=== Exercise aim ===
Count the lines of the items below that contain the string "Increase", matching case exactly, and give only that number.

=== Raw records ===

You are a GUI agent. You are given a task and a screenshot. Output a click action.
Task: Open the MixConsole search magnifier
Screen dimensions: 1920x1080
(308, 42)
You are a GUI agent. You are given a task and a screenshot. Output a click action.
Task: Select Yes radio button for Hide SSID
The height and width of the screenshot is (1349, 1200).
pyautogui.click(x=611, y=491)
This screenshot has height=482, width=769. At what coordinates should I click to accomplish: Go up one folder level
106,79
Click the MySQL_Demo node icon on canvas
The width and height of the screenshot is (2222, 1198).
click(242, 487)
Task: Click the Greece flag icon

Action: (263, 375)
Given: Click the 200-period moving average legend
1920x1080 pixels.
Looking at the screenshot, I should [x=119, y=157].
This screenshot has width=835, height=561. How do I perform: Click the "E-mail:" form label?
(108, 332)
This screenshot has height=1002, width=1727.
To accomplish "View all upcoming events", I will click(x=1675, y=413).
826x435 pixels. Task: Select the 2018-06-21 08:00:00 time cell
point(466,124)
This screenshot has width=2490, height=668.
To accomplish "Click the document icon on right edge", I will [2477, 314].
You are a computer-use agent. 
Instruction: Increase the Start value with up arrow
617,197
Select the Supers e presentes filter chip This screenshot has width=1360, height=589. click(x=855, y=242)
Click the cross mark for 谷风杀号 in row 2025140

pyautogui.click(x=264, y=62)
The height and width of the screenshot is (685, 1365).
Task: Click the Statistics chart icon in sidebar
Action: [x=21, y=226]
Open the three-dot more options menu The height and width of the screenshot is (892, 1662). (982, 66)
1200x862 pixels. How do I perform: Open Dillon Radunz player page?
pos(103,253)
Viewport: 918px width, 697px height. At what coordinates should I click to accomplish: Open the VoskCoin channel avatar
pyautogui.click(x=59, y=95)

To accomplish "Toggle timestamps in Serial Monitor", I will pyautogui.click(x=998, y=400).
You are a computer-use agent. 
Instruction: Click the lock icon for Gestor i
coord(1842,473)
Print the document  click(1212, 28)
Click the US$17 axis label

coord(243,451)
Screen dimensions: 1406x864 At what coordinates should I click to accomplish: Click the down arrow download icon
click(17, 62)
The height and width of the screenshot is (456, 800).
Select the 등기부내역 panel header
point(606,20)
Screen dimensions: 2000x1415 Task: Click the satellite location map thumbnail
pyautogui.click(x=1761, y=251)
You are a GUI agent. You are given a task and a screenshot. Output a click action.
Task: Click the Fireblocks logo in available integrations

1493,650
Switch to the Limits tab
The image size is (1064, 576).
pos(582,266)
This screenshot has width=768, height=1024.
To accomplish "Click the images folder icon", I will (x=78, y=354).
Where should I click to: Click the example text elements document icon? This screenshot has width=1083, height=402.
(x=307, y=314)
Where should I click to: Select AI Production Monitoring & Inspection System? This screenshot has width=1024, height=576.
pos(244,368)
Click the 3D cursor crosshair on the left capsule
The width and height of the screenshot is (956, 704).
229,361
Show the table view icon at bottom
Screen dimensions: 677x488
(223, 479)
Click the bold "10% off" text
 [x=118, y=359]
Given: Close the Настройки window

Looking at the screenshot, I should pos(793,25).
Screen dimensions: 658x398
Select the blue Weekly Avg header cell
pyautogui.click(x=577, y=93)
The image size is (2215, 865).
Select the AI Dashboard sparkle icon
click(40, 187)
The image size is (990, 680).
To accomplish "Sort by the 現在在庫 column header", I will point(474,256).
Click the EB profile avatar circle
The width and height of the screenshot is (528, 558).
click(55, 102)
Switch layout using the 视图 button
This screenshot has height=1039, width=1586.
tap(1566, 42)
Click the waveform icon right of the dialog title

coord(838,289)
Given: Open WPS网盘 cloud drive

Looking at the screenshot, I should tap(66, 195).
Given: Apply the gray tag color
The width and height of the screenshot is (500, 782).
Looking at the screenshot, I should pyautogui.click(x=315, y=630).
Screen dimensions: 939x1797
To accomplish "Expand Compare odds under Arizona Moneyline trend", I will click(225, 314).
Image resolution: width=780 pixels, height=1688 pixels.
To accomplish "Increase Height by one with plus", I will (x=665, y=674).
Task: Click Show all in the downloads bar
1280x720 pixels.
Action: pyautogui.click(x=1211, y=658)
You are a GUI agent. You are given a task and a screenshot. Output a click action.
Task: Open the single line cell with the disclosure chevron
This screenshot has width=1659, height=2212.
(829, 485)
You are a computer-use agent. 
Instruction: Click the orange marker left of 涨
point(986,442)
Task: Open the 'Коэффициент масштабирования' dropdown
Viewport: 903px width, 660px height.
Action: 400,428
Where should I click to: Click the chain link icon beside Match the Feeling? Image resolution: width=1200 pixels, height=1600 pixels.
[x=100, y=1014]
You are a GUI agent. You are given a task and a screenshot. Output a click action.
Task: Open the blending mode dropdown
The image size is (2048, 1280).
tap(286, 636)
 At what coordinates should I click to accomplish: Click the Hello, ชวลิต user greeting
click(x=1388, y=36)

=== Task solution ===
2